== Exercise details ==
Go to the line containing "1006x710 pixels." in the records below and retype from there through the final line, exactly.

*** Opening of Data for this task ***

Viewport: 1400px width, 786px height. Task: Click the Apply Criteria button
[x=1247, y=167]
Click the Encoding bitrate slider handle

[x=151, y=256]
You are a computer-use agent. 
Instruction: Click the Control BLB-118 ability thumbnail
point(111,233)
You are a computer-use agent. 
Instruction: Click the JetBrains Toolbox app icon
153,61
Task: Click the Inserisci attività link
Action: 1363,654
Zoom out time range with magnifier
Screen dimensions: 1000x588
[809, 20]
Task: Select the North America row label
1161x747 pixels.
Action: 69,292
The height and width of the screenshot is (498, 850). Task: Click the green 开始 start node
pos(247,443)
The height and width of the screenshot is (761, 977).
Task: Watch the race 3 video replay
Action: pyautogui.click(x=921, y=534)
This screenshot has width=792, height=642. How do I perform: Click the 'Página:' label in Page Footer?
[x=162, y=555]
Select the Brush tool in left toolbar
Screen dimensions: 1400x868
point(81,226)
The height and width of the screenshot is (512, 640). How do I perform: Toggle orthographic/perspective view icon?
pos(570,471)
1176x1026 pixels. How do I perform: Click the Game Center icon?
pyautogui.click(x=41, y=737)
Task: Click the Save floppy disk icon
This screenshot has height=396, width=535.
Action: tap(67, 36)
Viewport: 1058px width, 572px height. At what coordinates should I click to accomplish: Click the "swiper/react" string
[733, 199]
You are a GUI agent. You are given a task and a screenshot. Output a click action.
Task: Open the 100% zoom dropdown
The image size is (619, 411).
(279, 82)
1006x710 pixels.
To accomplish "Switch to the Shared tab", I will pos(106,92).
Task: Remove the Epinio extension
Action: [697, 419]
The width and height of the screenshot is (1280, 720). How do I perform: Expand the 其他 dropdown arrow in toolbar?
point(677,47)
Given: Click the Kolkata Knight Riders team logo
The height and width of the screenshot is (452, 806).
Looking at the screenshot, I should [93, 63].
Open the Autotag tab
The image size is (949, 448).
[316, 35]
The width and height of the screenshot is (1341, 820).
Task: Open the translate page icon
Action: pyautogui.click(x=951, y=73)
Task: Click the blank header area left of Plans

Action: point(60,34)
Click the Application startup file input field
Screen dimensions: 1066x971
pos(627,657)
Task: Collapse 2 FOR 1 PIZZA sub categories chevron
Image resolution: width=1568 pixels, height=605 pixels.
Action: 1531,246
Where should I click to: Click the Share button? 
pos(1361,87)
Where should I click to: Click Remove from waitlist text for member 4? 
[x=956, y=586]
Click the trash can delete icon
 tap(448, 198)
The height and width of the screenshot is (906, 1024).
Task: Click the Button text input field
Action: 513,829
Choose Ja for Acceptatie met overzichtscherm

*** Close of Data for this task ***

== Result ==
1006x710 pixels.
To accomplish "Switch to the Shared tab", I will pos(106,92).
Task: Remove the Epinio extension
Action: [697, 419]
The width and height of the screenshot is (1280, 720). How do I perform: Expand the 其他 dropdown arrow in toolbar?
point(677,47)
Given: Click the Kolkata Knight Riders team logo
The height and width of the screenshot is (452, 806).
Looking at the screenshot, I should [93, 63].
Open the Autotag tab
The image size is (949, 448).
[316, 35]
The width and height of the screenshot is (1341, 820).
Task: Open the translate page icon
Action: pyautogui.click(x=951, y=73)
Task: Click the blank header area left of Plans

Action: point(60,34)
Click the Application startup file input field
Screen dimensions: 1066x971
pos(627,657)
Task: Collapse 2 FOR 1 PIZZA sub categories chevron
Image resolution: width=1568 pixels, height=605 pixels.
Action: 1531,246
Where should I click to: Click the Share button? 
pos(1361,87)
Where should I click to: Click Remove from waitlist text for member 4? 
[x=956, y=586]
Click the trash can delete icon
 tap(448, 198)
The height and width of the screenshot is (906, 1024).
Task: Click the Button text input field
Action: 513,829
Choose Ja for Acceptatie met overzichtscherm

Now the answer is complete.